Coeliac disease has a known strong linkage with the HLA complex and has also recently been linked to the T cell receptor genes but the mechanism whereby these genes confer susceptibility is not known. This study has examined two possible mechanisms: (i) direct, lectin-like binding of alpha-gliadin (the causative agent of CD) to HLA or TcR molecules and (ii) antigenic cross-reactivity between alpha-gliadin and HLA or TcR molecules. A flow cytometer was used to assess interactions between alpha-gliadin, anti-alpha-gliadin antibodies (raised in both coeliac patients and in rabbits) and EBV-transformed B cell lines from coeliac patients and HLA-matched and mismatched normal controls. The B cell lines were shown to express HLA-DP, -DQ and -DR antigens which are also found on coeliac intestinal epithelial cells.
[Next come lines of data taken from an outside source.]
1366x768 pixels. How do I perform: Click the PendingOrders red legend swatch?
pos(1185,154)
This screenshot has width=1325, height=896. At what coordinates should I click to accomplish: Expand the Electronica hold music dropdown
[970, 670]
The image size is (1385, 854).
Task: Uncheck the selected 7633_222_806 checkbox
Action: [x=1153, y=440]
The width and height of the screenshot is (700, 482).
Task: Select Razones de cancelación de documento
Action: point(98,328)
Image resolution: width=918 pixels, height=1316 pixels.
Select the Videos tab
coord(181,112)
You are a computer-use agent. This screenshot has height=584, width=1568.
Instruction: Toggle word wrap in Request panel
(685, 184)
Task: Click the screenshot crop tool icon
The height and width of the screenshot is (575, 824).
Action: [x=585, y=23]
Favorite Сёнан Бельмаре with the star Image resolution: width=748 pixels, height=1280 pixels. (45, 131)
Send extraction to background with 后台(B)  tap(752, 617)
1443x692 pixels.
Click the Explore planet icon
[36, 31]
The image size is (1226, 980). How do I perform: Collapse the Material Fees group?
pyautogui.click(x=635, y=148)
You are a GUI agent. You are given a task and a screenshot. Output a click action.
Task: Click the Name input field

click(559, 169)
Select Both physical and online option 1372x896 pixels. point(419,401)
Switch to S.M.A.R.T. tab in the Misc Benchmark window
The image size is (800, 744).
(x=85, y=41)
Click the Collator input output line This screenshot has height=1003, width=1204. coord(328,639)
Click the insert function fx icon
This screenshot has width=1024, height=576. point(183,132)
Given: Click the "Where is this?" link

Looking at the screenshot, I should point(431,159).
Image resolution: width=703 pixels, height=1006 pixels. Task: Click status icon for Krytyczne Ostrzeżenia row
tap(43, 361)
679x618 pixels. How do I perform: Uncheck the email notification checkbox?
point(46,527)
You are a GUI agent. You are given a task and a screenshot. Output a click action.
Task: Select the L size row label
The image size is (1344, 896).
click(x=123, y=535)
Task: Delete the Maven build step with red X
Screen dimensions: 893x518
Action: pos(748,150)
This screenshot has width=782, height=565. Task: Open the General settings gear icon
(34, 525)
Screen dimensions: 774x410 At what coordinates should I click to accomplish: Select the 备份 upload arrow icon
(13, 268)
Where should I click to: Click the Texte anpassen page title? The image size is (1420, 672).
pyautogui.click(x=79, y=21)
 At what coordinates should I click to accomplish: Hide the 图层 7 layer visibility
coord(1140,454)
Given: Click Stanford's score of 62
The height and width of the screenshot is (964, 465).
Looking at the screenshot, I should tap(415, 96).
After incubating B cell lines with alpha-gliadin over a wide range of concentrations, no binding of alpha-gliadin to any of the cell lines could be detected with either of the gliadin-specific antibodies. This suggests that HLA molecules do not bind to alpha-gliadin in a lectin-like fashion. In contrast to the B cell lines, alpha-gliadin binding to peripheral blood monocytes could be demonstrated. This binding occurred equally to patient and control monocytes and was not influenced by HLA allotype. The second possibility tested was that alpha-gliadin and the disease-associated HLA molecule bear antigenic similarities. However, neither rabbit anti-gliadin serum nor purified human alpha-gliadin antibody bound directly to the B cell lines. Using peripheral blood T cells similar results were obtained; no binding of alpha-gliadin or antibodies to alpha-gliadin was found. Thus this study shows that the HLA and TcR associations with CD are not explained by the direct binding of alpha-gliadin to these molecules nor by a sharing of antigenic determinants between alpha-gliadin and these molecules.